Every SQL database engine works in roughly the same way: It first translates the input SQL text into a "prepared statement". Then it "executes" the prepared statement to generate a result.
A prepared statement is an object that represents the steps needed to accomplish the input SQL. Or, to think of it in another way, the prepared statement is the SQL statement translated into a form that is more easily understood by the computer.
In SQLite, a prepared statement is an instance of the sqlite3_stmt object. In other systems, the prepared statement is usually an internal data structure that is not directly visible to the application programmer. Developers of other SQL database engines do not necessarily call these objects "prepared statements". But such objects exists, whatever they might be called. This paper will use the term "prepared statement".
There are countless ways of implementing a prepared statement. This paper will look at the two most common methods:
Bytecode → The input SQL is translated into a virtual machine language that is then run by a virtual machine interpreter. This is the technique used by SQLite.
Tree-Of-Objects → The input SQL is translated in a tree of objects that represent the processing to be done. The SQL is executed by walking this tree. This is the technique used by MySQL and PostgreSQL.
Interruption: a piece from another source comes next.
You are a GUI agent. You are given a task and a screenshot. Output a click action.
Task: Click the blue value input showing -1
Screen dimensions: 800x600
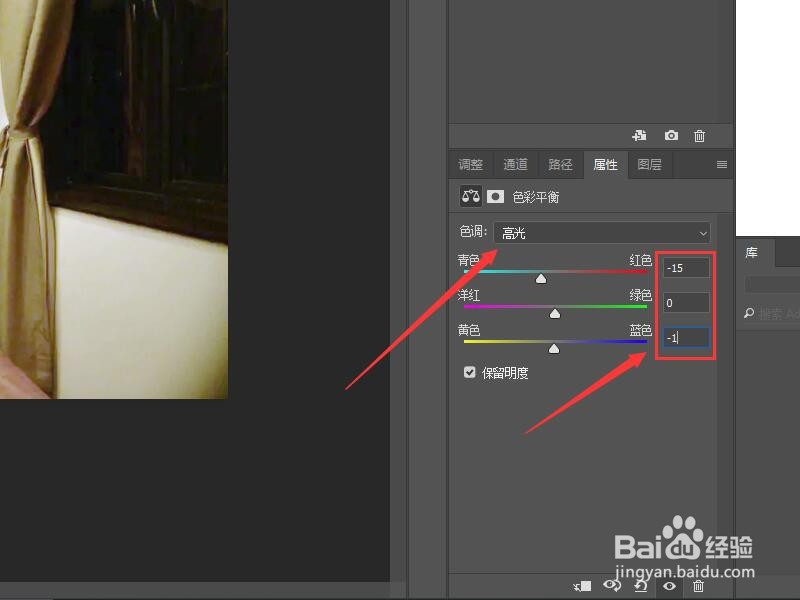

There are advantages and disadvantages to each of these representations of a prepared statement. The purpose of this paper is to articulate some of those advantages and disadvantages.
This document is written from the perspective of the original author of SQLite. If you disagree with any of the opinions offered in this document, you are welcomed to offer corrections and/or contrary views on the SQLite Forum. Or you can email the author directly.
The bytecode generated by SQLite might be a little different from what many readers think of as bytecode. The bytecode used (for example) by the Java virtual machine or by WebAssembly consists almost entirely of low-level operations, similar to what physical CPUs implement: basic math operators, comparisons, conditional jumps, and instructions to move content between different memory locations. SQLite bytecode has these kinds of low-level instructions, too. But SQLite bytecode also contains some high-level operations that are specific to the needs of a database engine. Here are just a few examples:
OP_Column → Extract the value from the N-th column of the database row that a particular cursor is currently pointing at.
OP_CreateBtree → Allocate space for a new B-Tree in the database file.
OP_ParseSchema → Reread and reparse all or part of the sqlite_schema table and refresh internal symbol tables accordingly.
OP_SeekGE → Move a cursor on a particular B-Tree to the first entry that is greater than or equal to a given key.
OP_Next → Advance a cursor on a particular B-Tree to the next entry in the B-Tree and jump, or fall through if there are no more entries in that B-Tree.
In other words, the "bytecode" used by SQLite is not so much a set of CPU instructions as it is a list of database primitives that are to be run in a particular order.
An "Abstract Syntax Tree" or AST is a data structure that describes a program or statement in some kind of formal language. In our context, the formal language is SQL. An AST is typically implemented as a tree of objects where each object represents one small part of the overall SQL statement. ASTs emerge naturally from parsers for formal languages. The usual technique is to use an LALR(1) parser. With such a parser, each terminal symbol holds metadata that will become a leaf of the AST, and each non-terminal symbol holds metadata that will become a sub-branch of the overall AST. As rules of the grammar are "reduced" by the parser, new nodes of the AST are allocated and connected to subnodes. After the parse completes, the start-symbol of the grammar is left holding the root of the AST.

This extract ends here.